Возможно, что в повседневной жизни она была очень хорошим человеком и вкусно готовила. Я не знаю. Я узнала её именно такой – опухшей от слёз, некрасиво кричащей на куратора и одетой в бесформенное платье.
- Я над ними свечку не держал, - раздражённо сказал куратор, которого, я знаю, довела до белого каления похожая женщина – всегда красная и растрёпанная. Месяц назад он развёлся, а до этого её часто видели в институте. Она пряталась за колонной и следила за мужем.
- Вы вообще понимаете, что это не первый случай? Что она уже несколько семей разрушила, - она упиралась кулаками в стол, нависая над несчастным преподавателем. - Да она ведьма. Вы тут возитесь со своей магией, а контролировать ничего не можете.
- Это всё полный бред. И здесь не институт благородных девиц, чтобы я следил за личной жизнью студентов.
Она потом ушла, и её всхлипывания эхом разносились по гулкому коридору.
- Это правда? – в таком же коридоре, только этажом выше, меня выловила Лайли, и в привычной безапелляционной манере спросила: - Это правда, что говорят, ты спала с женатым мужчиной, потом сказалась беременной, чтобы он ушёл от жены, а когда он не ушёл, начала строить им козни?
- Не правда, - хмуро откликнулась я.
- Я знаю, - Лайли облегчённо вздохнула. – Я вижу. Только всё равно спросить решила.
Я всё время боялась, что не смогу вернуться к исходной точке под названием «я так рада за его жену», и когда поняла, что не смогу, то бросила эту бессмысленную борьбу с самой собой – всё, судьба, значит, так и должно было случиться.

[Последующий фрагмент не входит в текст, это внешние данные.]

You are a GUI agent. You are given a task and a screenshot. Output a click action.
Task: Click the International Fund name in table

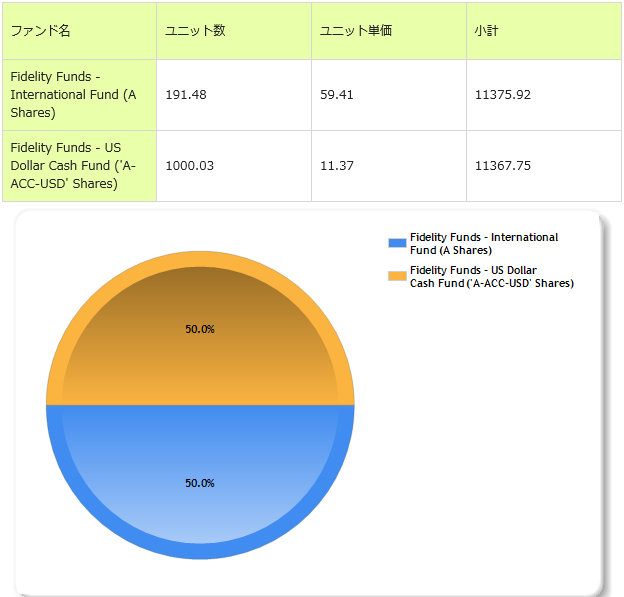point(72,95)
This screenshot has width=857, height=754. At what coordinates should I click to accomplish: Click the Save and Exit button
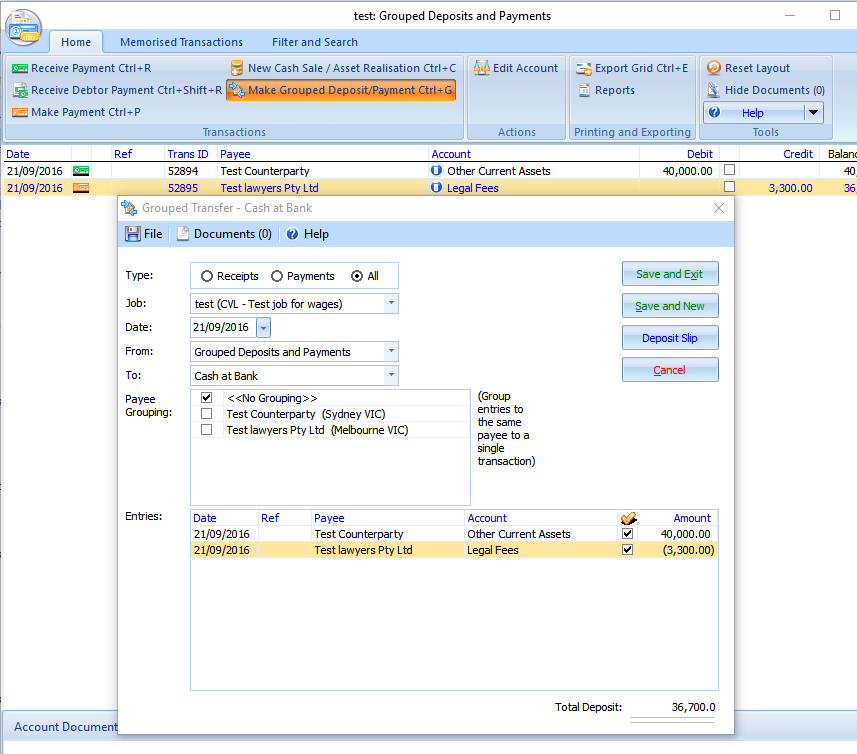(669, 274)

- У тебя глаза сумасшедшие, - призналась вдруг Лайли, что нечаянно видела нас вместе. – У него тоже. И глупые.
- Он сказал, что хочет, чтобы у нас был ребёнок, - сказала я. Лайли была единственной, с кем я решила поделиться.
- Так здорово, - она счастливо улыбнулась и обняла меня.
Я боялась отпустить его руку.
Когда я поняла, что не смогу вернуться к исходной точке, он меня бросил.
- Понимаешь, - следователь по особо опасным делам прятал взгляд. – Так всем будет легче. Она же тебя сожрёт. Она не даст нам спокойно жить. Я знаю, что я виноват во всём этом, только я. Прости меня.
- Хорошо, - ответила я и ушла по чёрной аллее парка, где тропинку освещали сырные головки фонарей.
Тогда я впервые подумала, что нужно было устроить истерику с показательным вскрытием вен, нужно было голосить на всю округу, что он сломал мне жизнь, что я умру без него. Что нужно быть слабой, а я так старалась всё это время быть сильной.
Я даже представила, что сказала бы по этому поводу Сабрина. Она бы прожевала свой кусочек творожной запеканки, слушая мой рассказ, и выдала один единственный верный эпитет, от которого мне бы сразу стало легче.
- Он слизняк.
Жаль, что тогда Сабрина уже ушла.
Слова, которые Антонио сказал мне после, калёным железом впечатались в мою судьбу. Я помню их так, словно он произнёс их минуту назад.
- Наверное, мне необходимо было увидеть твои слёзы хоть раз, чтобы понять, что я тебе нужен. Но я видел только её слёзы. Значит, ты сможешь без меня, а она – нет.
- Будем вести себя так, как будто между нами ничего не было, - предложила я, как в компьютере нажимая кнопку «да» на выползшем диалоговом окне «стереть память?».
Как было возможно осознать, что больше не возьму его за руку?
Никак. Я неплохо держалась потом. Всё это время.